Courtesy of Mark Tooley
Courtesy of Mark Tooley

Pride Month has concluded with its profusion of rainbow flags celebrating sexual liberation and autonomous individualism. Corporate America was among its chief celebrants, with many rainbowing their logos. Government buildings, which should only showcase state emblems, went rainbow. And of course liberal Protestant churches further amplified their rainbow commitments. Many liberal Protestants complain of USA flags in or around sanctuaries as idolatry but affirm rainbow flags unironically. Look for annual July 4 sermons and blogs against American flags, just days after Pride Month hoopla.

Rainbow culture can be found almost exclusively in Christian-shaped societies throughout the West. Rainbow flags and logos aren’t common in historically Islamic lands, or in Hindu or Confucian or Buddhist shaped cultures. Sexual liberation and pride contravene historic Christian teaching of course. But Christianity teaches human equality and the importance of the individual. The Gospel proclaims freedom, rightly understood, against coercion. It also affirms human creativity. Rainbow and pride culture reject orthodox Christianity. But they are ungrateful descendants of it.

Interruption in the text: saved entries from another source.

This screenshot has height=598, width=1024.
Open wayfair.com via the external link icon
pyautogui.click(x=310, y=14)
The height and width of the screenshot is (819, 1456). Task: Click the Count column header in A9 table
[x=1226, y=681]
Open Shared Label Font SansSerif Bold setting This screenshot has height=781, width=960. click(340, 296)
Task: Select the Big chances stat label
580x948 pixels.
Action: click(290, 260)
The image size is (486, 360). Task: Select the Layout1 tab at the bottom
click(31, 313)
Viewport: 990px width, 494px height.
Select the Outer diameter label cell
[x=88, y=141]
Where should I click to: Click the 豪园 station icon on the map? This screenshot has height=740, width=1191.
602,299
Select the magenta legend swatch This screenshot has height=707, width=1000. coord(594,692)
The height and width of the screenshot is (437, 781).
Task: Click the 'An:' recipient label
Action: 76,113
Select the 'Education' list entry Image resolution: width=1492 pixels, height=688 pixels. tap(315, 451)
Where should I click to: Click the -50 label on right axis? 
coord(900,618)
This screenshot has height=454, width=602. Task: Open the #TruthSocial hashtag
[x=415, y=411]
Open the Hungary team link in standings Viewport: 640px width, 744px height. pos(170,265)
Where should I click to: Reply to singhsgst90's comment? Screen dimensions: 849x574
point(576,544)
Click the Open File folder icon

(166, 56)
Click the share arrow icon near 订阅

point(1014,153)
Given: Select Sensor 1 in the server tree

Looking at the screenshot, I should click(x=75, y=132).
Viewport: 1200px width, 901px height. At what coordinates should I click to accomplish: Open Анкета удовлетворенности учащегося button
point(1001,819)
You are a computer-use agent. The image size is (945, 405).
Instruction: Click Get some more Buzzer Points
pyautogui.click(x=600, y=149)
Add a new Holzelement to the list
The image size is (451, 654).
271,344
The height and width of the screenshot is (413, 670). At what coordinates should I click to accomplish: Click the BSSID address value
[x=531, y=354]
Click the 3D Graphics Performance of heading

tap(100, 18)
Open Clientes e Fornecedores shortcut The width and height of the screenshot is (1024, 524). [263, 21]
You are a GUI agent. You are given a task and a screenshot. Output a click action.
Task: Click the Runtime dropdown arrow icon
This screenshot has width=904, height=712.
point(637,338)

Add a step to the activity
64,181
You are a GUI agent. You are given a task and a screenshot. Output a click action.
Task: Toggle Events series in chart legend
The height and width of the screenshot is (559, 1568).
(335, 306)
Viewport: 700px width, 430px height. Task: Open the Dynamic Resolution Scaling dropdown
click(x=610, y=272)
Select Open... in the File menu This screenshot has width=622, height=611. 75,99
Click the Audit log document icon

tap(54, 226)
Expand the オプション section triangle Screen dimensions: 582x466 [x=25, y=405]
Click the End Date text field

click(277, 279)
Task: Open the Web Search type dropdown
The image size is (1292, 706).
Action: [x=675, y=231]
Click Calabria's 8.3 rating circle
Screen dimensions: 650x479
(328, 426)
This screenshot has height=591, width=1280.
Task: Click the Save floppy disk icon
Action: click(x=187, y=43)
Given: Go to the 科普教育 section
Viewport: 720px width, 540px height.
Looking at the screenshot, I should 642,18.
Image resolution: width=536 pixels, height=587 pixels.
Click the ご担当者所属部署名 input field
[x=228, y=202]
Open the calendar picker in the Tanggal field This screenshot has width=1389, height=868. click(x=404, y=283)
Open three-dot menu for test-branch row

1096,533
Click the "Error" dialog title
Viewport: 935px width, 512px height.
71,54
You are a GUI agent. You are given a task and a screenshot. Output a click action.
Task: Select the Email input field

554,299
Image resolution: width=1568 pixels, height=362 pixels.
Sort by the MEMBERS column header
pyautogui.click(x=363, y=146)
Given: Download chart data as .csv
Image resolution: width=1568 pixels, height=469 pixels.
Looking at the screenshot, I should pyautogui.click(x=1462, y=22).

Tom Holland, author of Dominion, How the Christian Revolution Remade the World, notes that the “secular” West is suffused with Christian shaped assumptions. And the culture war is often a Christian debate over the meaning of human equality and freedom. The Christian-shaped West rejects state and religious coercion as found in Islamic and eastern societies. But the West is divided over how to understand human equality. The ostensibly post-Christian West equates freedom with expressive individualism and liberation absent some traditional moral restraints. Besieged traditionalists of course insist true freedom depends on human dignity premised on moral restraint and divine creation.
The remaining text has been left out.